⟨

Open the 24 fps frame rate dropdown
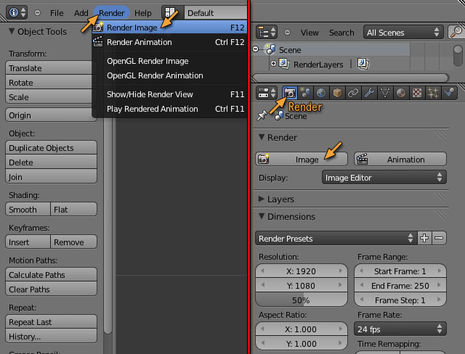This screenshot has width=465, height=354. [400, 328]
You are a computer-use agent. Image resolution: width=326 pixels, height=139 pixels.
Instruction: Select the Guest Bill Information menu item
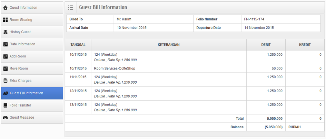coord(27,93)
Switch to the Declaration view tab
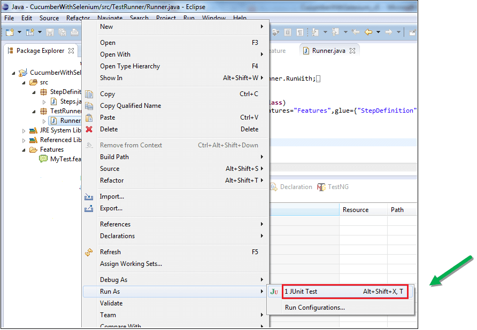477x330 pixels. point(291,187)
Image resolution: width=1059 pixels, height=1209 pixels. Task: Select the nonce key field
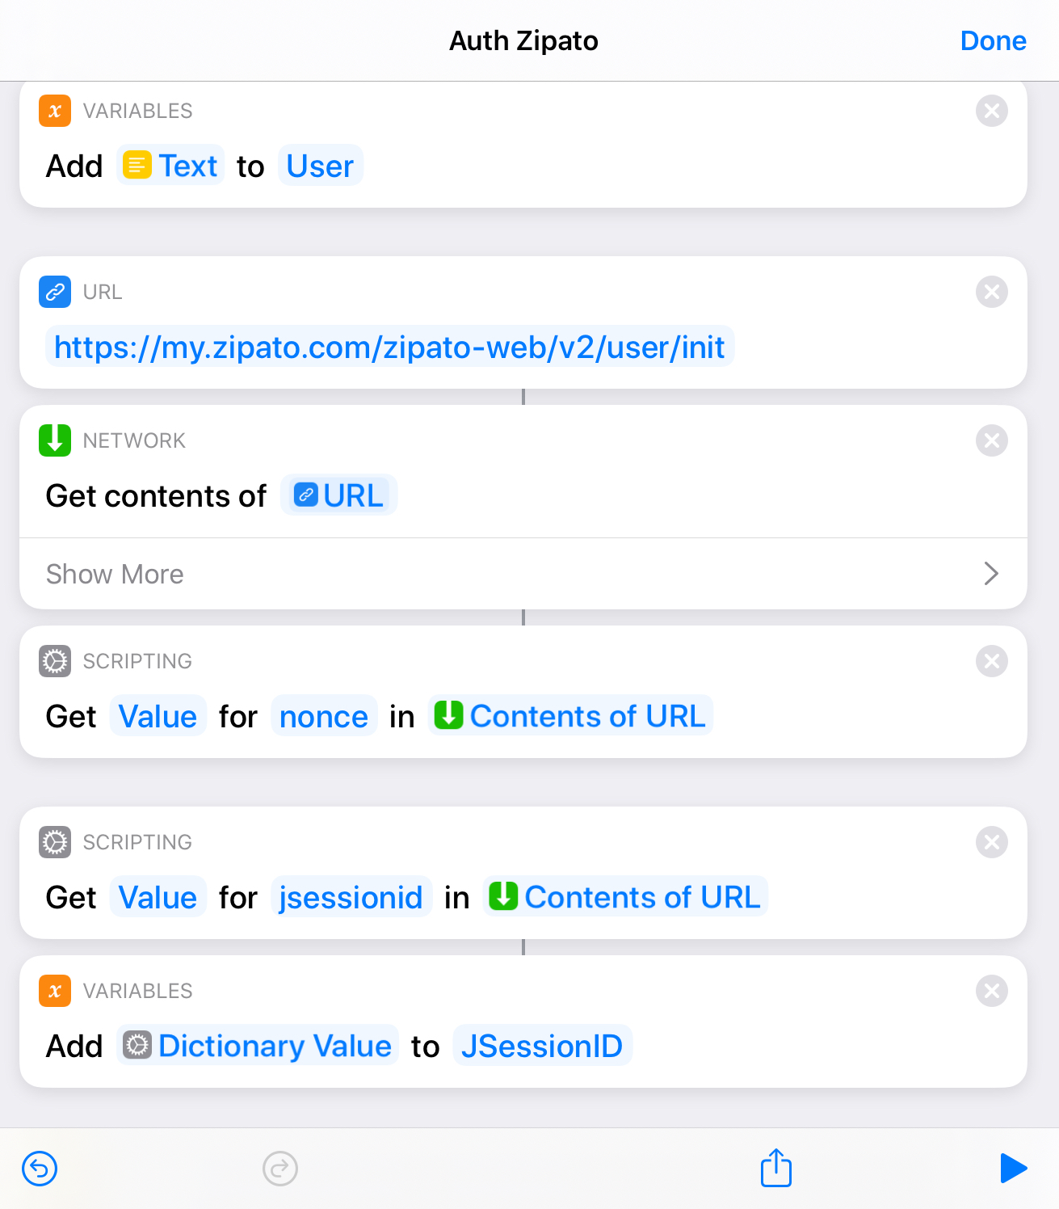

⟩

### Given task:
Copy the lines word for word, from the line with "Switch to the Declaration view tab" through the last of the lines, both ends included. Leave the pictures out of your answer.

### Solution below:
Switch to the Declaration view tab
477x330 pixels. point(291,187)
Image resolution: width=1059 pixels, height=1209 pixels. Task: Select the nonce key field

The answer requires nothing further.